Wenn euch die beiden Bücher: ‚We need to talk about Kevin‘ (Wir müssen über Kevin sprechen) von Lionel Shriver und Leila Slimanis ‚Dann schlaf auch du‘ begeistern konnte, dann lasst euch auch auf ‚Der Verdacht‘ von Ashley Audrain ein! Für mich fallen alle 3 Bücher in eine Kategorie von Büchern, die das Glück Kinder zu haben in ein anderes Licht rückt, wenn es manches Mal weh tun kann und bitter ehrliche Gedanken zutage fördert!

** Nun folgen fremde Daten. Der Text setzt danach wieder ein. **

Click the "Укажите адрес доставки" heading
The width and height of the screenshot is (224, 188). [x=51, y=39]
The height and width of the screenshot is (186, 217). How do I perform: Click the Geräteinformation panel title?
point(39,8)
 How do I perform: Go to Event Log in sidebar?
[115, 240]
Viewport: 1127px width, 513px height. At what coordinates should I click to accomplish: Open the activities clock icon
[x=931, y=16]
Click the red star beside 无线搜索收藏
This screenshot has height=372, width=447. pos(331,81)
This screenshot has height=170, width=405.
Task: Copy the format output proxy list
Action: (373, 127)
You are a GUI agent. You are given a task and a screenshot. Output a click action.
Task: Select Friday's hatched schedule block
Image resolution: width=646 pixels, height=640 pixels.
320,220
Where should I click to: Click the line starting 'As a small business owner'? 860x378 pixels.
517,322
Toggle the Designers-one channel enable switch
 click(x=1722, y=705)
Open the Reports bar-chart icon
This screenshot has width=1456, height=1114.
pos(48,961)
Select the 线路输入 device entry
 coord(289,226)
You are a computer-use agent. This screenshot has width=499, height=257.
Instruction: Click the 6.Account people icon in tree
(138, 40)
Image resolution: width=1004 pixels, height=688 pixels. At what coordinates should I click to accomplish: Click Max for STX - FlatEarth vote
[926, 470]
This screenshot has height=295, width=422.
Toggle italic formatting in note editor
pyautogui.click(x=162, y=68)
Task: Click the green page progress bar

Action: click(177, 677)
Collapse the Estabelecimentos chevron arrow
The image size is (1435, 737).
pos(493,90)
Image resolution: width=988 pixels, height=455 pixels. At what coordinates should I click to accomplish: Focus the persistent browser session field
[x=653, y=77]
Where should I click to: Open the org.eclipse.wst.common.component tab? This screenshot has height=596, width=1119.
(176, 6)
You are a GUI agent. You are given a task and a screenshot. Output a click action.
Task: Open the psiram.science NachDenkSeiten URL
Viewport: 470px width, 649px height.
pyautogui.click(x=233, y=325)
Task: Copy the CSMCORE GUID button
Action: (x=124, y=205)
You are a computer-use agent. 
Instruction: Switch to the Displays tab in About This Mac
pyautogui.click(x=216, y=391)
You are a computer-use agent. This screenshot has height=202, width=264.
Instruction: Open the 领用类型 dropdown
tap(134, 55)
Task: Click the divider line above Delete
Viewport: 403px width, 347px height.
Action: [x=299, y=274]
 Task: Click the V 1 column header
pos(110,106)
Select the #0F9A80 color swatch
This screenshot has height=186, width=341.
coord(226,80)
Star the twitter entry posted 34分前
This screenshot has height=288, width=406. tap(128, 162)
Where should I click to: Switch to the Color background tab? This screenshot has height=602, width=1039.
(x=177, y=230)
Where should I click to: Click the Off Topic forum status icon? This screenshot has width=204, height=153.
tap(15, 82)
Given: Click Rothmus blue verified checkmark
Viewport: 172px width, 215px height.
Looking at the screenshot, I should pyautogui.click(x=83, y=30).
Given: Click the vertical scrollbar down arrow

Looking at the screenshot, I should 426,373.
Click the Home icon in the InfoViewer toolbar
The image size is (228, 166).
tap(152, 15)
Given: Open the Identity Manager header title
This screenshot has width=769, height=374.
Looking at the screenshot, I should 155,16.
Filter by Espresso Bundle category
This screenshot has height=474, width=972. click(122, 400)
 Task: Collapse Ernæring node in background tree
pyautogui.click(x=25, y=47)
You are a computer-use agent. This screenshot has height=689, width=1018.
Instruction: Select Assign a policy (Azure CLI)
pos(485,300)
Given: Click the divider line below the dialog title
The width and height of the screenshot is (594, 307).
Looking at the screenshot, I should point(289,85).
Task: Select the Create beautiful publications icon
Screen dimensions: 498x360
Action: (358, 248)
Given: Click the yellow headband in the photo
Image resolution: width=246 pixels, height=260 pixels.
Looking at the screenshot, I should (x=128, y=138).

Zunächst eine kleine Familie – Mutter, Vater & Wunschkind. Das ist die Ausgangsbasis. Aber Mutter Blythe ist nach der Geburt ihrer Tochter Violet nicht überflutet mit positiven Glücksgefühlen, nein, sie spürt regelrecht eine Abneigung gegen das Kind. Der Vater Fox wacht mit Argusaugen über den Beiden und ihr Leben nimmt seinen Lauf. Es passiert Jahre später etwas und die Tragödie ist da und es gibt noch viel mehr zu erzählen und das tut Blythe. Sie erzählt Fox retroperspektivisch was passiert ist und arbeitet dabei das ‚Warum‘ auch für sich auf.
Das Buch behandelt diese Tochter-Mutter-Beziehung auf eine brutal ehrliche Weise und leuchtet schamlos aus was Blythe empfindet und wie es im Kontext ihrer Mutter-Tochter-Beziehung steht und den davor liegenden. Wie man unbewusst Dinge von Generation zu Generation voranschleppt und den Nachkommen in die Gefühlswelt kippt.
Großartig geschrieben von Ashley Audrain, die es gut versteht sich in diese Situation hineinzudenken. Ich stelle mir das sehr schwer vor und musste beim Lesen auch ab und an Schlucken. Der Stil ist fast unterkühlt, hart, im Stakkato gehen wir durch die Geschichte, aber es passt.
Erstaunt hat mich als ich nach der Lektüre erfahren habe, dass dies ihr Erstlingswerk ist und freue mich, dass wieder einmal eine neue tolle Autorin das internationale literarische Parkett betreten hat!
Dieses Buch wühlt auf und lässt einen auch Tage später noch sinnieren über so viele Beziehungen, die von außen perfekt wirken, vor allem wenn es um die Eltern und deren selbstverständliche Liebe zu ihren Kindern geht. Aber sollten wir als Gesellschaft nicht auch Ehrlichkeit schätzen und zulassen, dass es auch andere Empfindungen gibt?
Absolut lesenswert – wirkt horizonterweiternd und unterstützt mehr Verständnis zu Gewinnen für das „Warum“ der Anderen.